To investigate the genetic basis of the efficacy changes, the nucleic acid sequences of the chimeras were compared and sequence differences encoding amino acid changes that might be responsible for the reduction in potency were identified in the resistant replicons (Table 4 and Table 5). None of the single polymorphs yielded potency changes of the magnitude seen in the full patient chimeras, so a series of double- and triple-polymorph genotype 1b replicons were constructed to investigate the relationship of different sequence combinations to drug efficacy. All of the double- and triple-polymorph chimeras were constructed to contain a sequence alteration at amino acid position 94 to reflect the diversity at this site. The effects of the double and triple polymorphs could be classified into three categories. The first category consisted of a series (H94N/T45A, H94N/I86V, H94N/V169I, H94Y/R44Q, and H94N/T45A/I86V) in which compound efficacy was not reduced beyond that seen with the single H94X polymorph. The second category consisted of combinations, including H94N/M162A, H94T/Q93H, and H94Y/I86V, that resulted in a decrease in efficacy that was modest (3-fold to 5-fold) but was greater than that seen with the H94X single polymorphs. The third category gave dramatic decreases in potency and included H94Y/L109I (868.2-fold decrease compared to the wild type) and H94T/F98L (4,727-fold decrease compared to the wild type).

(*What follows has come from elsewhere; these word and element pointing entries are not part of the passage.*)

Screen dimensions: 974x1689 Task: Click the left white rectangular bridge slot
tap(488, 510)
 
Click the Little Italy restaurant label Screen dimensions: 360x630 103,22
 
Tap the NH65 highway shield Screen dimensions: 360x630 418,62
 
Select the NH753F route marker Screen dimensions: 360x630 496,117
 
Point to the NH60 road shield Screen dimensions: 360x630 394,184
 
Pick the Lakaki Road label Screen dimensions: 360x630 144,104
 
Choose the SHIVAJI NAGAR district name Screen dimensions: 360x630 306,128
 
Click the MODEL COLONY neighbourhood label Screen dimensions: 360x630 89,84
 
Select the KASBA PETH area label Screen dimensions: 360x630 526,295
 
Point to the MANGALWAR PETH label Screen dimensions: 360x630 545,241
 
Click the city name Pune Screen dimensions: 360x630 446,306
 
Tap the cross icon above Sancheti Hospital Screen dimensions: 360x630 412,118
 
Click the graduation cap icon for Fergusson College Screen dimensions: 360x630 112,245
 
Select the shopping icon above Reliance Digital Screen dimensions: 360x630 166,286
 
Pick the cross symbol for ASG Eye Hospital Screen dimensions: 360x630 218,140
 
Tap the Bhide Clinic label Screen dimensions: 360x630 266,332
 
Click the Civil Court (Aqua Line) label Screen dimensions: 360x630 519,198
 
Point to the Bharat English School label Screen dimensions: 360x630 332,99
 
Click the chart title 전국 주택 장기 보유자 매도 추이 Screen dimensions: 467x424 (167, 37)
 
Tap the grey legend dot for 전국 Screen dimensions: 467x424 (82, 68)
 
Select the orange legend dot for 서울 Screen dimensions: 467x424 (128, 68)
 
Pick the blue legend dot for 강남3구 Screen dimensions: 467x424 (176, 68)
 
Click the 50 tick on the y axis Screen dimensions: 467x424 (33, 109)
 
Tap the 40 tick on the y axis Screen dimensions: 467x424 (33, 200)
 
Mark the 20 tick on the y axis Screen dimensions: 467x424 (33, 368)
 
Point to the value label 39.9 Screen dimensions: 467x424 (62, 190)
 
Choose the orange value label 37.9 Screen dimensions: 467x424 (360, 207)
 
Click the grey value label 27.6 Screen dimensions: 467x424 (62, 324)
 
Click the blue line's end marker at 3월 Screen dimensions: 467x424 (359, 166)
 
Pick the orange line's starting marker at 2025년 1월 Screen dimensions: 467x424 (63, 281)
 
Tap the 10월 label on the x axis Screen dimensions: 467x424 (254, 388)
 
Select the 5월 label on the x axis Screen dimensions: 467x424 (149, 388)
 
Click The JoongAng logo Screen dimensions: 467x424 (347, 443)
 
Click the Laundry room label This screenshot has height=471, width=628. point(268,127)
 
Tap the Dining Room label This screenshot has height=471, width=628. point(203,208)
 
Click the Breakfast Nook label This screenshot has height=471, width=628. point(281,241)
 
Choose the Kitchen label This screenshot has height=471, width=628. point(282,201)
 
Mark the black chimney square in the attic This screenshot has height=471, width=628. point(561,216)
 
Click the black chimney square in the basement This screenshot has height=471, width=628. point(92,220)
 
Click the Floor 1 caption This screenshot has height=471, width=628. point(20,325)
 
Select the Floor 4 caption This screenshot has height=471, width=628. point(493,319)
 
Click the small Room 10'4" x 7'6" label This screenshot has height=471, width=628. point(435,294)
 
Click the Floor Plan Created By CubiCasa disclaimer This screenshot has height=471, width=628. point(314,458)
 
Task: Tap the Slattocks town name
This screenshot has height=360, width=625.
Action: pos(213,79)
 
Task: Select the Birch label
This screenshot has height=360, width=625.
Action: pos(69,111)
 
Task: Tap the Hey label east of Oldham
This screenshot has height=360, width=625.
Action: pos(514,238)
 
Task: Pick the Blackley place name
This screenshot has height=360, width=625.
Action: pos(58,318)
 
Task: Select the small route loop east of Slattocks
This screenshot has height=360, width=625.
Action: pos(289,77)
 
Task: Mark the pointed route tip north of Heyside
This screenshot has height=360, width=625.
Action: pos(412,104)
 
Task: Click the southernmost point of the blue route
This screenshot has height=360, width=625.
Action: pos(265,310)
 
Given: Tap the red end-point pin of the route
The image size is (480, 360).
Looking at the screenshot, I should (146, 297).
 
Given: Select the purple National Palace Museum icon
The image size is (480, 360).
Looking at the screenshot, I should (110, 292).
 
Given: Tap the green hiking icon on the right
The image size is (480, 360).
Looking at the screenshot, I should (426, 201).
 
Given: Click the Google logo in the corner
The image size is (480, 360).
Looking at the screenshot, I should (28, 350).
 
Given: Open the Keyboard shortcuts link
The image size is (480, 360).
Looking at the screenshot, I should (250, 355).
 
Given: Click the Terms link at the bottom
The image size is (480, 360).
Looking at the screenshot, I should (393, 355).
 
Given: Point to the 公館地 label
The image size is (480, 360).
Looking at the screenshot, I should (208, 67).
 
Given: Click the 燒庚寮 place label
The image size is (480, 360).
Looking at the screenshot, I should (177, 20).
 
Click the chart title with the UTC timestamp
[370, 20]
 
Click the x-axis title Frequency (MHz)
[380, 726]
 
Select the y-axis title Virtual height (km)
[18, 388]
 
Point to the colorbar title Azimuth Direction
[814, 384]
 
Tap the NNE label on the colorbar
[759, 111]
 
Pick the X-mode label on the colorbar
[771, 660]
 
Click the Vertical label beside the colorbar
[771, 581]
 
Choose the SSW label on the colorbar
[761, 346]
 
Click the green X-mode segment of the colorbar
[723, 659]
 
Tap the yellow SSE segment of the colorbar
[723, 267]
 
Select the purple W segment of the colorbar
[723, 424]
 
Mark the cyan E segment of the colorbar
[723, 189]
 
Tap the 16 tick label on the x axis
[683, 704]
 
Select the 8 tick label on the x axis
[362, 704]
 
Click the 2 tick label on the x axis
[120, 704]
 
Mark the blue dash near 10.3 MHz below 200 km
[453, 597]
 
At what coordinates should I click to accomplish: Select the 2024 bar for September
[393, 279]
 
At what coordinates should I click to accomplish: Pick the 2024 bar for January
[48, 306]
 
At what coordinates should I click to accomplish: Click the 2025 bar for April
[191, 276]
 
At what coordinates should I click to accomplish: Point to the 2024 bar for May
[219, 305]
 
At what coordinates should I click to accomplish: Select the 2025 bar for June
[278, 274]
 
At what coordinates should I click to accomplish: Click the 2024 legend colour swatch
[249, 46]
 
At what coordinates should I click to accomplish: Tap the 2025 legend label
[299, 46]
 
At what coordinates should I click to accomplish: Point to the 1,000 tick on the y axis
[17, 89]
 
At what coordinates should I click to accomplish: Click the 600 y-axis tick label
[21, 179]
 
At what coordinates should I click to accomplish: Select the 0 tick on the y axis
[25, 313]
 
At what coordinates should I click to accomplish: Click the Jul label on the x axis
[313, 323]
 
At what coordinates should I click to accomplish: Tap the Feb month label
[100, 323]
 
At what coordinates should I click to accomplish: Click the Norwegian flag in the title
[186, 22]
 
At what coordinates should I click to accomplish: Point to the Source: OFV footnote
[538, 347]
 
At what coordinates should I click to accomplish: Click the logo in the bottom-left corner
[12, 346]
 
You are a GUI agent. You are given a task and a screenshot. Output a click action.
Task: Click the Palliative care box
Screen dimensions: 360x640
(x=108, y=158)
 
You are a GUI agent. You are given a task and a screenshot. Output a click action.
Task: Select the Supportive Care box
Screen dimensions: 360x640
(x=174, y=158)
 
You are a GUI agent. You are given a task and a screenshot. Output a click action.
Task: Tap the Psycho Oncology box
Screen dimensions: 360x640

In vivo treatment with GSK8853 leads to reductions in viral titer.

Subgenomic replicon systems are useful for optimizing and characterizing HCV drug candidates but do not recapitulate the complex environment of interactions present in an in vivo system. We therefore used a humanized-mouse model to determine the efficacy of GSK8853 as monotherapy to treat HCV infection with a genotype 1a PBC002 virus strain. Abbreviated results from this study along with data on the synthesis of prodrug GSK9574 have been previously reported (6), and this current work significantly expands on the previously reported data and analysis. Prior to compound testing performed with the in vivo infection model, the NS4B sequence from PBC002 was used to construct a chimeric replicon to ensure that the potency of GSK8853 against this strain was similar to that of our standard in vitro replicons. GSK8853 potency was shifted a relatively modest 3-fold for the PBC002 replicon compared to the standard genotype 1a replicon (Table 1), suggesting that this virus could be used to test in vivo efficacy. A target of 14.1 ng/ml for an in vivo efficacious concentration was estimated by adjusting the EC₉₀ of the PBC002 replicon by 5.8-fold to account for binding to human serum proteins, as calculated by the change in EC₅₀ against genotype 1b stable replicons in the presence of 40% human serum (44, 45).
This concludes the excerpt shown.